◆ **TEXT**
********

The siege of Namur (21 November - 2 December 1792) took place during the Flanders campaign of the War of the First Coalition. The Army of the Ardennes under the Count of Valence captured the city which was then part of the Austrian Netherlands.

Background 
After the Battle of Jemappes, the Count of Valence divided his forces and sent  35,000 men towards the Meuse. A detachment entered Liège on November 28 under the acclamations of the inhabitants; the rest was sent to undertake the siege of Namur.

Due to the proximity of the Austrian army under Johann Peter Beaulieu, Valence devoted this operation to the Army of the Ardennes which would be reinforced by the Harville division. Beaulieu, avoiding battle with the Army of the Ardennes, fell back towards the Aische Forest. Three French brigades encamped around the citadel of Namur awaiting the arrival of their artillery from the Fortress of Charlemont near Givet. The strategist Antoine-Henri Jomini pointed out that by advancing more quickly, Valence could have trapped the entire Austrian army which he did not, allowing Beaulieu and his force to escape.

********

◆ **GIVEN ENTRIES**
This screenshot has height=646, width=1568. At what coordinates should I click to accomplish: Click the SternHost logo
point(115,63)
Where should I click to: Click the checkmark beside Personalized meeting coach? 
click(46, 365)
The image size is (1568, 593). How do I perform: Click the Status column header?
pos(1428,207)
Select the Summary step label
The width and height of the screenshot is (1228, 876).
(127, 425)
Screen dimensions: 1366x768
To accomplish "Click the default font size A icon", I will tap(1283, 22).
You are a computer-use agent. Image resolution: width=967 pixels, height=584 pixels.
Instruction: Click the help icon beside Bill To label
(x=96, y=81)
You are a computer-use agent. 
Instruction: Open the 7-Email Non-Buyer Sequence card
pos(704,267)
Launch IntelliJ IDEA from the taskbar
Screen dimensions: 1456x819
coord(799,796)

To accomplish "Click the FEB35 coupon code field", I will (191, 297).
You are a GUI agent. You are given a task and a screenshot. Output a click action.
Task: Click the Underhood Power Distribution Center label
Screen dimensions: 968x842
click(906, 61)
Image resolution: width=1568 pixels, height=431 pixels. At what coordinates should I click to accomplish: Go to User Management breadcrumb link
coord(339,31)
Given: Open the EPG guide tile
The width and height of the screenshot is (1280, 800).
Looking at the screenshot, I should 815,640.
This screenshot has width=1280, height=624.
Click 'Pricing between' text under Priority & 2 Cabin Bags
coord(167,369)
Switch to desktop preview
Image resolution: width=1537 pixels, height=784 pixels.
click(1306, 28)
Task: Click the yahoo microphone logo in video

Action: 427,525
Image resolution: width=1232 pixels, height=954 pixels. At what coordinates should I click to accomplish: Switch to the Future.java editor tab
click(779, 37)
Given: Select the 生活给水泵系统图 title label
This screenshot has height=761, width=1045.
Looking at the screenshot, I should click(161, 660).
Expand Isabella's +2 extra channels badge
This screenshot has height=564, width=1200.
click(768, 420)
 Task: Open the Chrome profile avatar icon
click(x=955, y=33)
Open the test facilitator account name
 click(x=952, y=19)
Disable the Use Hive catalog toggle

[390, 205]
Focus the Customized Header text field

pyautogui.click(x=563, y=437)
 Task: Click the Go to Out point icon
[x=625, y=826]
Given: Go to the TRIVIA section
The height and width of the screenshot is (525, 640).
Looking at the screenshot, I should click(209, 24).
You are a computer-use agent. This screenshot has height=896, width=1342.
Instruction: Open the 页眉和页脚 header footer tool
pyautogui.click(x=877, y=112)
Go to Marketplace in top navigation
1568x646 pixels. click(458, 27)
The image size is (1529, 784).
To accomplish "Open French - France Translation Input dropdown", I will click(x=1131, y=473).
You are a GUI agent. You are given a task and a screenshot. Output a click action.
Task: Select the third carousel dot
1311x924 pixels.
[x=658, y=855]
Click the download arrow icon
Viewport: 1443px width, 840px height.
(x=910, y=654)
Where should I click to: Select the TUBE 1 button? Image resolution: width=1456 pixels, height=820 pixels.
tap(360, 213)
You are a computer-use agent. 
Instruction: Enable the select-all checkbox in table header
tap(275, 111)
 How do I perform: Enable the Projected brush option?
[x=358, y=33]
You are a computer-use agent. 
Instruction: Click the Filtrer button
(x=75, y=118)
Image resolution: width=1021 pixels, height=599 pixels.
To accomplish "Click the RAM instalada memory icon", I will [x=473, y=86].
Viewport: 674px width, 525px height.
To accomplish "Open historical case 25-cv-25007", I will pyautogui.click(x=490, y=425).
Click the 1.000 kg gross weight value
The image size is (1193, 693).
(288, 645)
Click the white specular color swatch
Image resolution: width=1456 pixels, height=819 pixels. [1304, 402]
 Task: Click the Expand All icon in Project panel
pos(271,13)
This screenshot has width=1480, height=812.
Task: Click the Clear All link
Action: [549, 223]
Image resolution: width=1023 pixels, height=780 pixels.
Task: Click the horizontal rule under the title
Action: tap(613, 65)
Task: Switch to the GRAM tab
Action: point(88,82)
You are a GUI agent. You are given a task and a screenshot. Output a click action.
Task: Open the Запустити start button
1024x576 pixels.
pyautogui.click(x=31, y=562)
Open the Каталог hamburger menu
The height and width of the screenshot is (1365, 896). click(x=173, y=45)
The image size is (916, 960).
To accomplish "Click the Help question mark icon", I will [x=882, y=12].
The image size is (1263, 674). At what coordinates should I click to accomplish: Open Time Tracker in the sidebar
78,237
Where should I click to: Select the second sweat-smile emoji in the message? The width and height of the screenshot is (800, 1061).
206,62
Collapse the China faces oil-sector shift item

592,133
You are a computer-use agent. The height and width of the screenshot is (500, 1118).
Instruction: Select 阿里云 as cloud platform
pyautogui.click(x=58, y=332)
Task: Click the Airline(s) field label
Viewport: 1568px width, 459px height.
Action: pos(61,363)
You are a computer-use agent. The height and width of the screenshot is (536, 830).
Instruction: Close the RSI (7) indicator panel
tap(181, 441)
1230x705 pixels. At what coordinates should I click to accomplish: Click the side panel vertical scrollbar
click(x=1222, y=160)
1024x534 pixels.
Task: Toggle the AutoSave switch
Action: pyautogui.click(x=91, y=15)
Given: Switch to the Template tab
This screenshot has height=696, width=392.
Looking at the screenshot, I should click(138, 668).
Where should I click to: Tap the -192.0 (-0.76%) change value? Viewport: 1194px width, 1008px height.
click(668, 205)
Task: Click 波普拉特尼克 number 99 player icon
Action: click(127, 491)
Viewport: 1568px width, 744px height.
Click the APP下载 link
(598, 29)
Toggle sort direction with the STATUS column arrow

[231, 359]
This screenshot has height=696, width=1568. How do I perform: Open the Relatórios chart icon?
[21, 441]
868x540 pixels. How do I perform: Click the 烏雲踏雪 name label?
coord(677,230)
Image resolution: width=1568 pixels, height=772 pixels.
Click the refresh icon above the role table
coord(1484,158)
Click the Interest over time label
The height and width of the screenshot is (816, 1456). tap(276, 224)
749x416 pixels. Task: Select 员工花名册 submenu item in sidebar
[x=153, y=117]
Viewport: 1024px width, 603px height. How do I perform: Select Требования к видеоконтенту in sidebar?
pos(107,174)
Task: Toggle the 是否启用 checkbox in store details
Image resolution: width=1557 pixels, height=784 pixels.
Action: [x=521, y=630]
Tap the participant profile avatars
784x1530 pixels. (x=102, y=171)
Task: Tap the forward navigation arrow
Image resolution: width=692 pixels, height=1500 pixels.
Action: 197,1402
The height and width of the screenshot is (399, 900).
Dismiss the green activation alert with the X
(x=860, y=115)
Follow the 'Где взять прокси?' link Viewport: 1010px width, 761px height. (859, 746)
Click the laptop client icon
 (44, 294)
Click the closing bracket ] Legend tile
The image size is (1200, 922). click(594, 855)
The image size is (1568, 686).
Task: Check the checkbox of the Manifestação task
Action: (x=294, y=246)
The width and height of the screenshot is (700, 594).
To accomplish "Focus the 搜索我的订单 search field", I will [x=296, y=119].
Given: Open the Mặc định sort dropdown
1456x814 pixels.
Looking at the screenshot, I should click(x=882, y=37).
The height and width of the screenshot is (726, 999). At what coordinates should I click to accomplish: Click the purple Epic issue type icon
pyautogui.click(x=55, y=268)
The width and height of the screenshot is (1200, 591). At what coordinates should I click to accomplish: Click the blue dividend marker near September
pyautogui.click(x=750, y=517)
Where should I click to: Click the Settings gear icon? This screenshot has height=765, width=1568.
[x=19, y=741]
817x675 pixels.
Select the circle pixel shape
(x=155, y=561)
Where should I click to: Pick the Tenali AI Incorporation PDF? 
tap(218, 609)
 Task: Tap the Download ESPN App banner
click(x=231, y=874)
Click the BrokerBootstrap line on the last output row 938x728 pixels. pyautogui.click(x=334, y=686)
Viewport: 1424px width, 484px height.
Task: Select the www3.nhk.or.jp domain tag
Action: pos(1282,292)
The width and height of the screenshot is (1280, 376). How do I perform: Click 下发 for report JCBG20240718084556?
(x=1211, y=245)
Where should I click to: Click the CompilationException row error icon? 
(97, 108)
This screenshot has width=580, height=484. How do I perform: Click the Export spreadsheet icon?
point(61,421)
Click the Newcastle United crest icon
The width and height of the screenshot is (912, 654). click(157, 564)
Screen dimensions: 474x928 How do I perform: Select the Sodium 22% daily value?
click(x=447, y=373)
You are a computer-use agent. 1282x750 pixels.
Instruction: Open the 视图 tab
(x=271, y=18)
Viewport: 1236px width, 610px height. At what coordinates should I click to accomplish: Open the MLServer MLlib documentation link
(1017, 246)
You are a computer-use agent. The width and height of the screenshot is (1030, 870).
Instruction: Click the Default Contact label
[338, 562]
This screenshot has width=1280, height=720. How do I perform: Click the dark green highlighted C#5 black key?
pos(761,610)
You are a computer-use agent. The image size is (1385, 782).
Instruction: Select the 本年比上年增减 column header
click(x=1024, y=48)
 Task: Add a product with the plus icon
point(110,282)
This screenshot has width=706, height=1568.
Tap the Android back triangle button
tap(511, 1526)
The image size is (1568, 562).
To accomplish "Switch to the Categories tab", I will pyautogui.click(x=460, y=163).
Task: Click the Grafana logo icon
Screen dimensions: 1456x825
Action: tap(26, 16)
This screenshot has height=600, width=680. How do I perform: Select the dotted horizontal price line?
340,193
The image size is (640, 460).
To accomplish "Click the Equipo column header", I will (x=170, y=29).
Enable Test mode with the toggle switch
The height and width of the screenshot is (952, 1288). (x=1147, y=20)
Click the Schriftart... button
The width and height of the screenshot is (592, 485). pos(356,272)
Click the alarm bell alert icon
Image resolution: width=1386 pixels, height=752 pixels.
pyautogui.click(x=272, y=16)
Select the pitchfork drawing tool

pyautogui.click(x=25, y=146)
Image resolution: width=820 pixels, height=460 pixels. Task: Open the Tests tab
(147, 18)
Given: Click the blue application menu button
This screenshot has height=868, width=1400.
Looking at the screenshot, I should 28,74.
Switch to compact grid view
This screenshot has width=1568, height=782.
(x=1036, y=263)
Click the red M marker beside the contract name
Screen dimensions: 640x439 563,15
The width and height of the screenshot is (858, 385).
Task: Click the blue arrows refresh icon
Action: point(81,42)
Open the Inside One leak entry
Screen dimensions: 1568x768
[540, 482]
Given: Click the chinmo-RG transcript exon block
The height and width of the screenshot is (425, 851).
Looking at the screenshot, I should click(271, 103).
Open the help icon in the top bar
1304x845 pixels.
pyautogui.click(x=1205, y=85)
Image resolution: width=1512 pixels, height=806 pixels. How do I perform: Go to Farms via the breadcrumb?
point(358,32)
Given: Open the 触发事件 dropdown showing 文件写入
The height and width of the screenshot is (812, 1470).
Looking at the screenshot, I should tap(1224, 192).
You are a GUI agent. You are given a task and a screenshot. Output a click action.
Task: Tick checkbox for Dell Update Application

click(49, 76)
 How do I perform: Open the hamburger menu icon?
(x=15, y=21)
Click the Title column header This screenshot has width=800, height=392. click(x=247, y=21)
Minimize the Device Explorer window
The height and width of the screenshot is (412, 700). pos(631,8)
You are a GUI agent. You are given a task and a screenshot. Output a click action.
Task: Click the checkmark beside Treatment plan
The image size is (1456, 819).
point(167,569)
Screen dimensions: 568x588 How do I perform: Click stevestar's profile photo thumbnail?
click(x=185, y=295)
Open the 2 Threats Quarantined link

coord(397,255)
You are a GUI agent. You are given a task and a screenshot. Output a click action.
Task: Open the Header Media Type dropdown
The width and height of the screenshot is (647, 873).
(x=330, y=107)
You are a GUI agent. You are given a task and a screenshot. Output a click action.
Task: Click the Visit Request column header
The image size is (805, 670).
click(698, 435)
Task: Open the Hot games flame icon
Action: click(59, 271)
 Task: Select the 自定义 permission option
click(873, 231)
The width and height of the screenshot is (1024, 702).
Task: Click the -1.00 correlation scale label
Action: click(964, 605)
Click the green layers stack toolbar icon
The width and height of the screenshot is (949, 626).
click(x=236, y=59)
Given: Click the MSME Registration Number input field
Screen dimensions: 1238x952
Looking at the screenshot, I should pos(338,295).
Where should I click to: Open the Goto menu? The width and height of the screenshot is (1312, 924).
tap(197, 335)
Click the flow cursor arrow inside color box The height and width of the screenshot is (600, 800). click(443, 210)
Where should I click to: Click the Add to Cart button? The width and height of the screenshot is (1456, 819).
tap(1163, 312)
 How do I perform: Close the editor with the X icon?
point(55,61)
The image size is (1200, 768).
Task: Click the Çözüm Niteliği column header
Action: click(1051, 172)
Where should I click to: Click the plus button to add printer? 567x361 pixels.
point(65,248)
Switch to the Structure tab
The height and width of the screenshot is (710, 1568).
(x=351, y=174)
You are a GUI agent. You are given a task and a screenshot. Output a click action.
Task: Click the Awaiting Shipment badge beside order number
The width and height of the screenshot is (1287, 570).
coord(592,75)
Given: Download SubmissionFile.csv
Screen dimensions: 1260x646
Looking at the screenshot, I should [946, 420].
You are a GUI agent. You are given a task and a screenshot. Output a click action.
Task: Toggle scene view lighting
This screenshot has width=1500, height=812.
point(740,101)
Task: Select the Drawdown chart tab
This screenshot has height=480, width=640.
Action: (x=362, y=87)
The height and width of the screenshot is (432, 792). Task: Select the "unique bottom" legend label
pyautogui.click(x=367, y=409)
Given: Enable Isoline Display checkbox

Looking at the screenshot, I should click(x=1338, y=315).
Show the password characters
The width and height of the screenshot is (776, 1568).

********

Reproduce the passage on the siege of Namur verbatim from "The siege of Namur (21" to "the Austrian Netherlands.". Rely solely on the passage on the siege of Namur, not on the records.

◆ **RESULT**
The siege of Namur (21 November - 2 December 1792) took place during the Flanders campaign of the War of the First Coalition. The Army of the Ardennes under the Count of Valence captured the city which was then part of the Austrian Netherlands.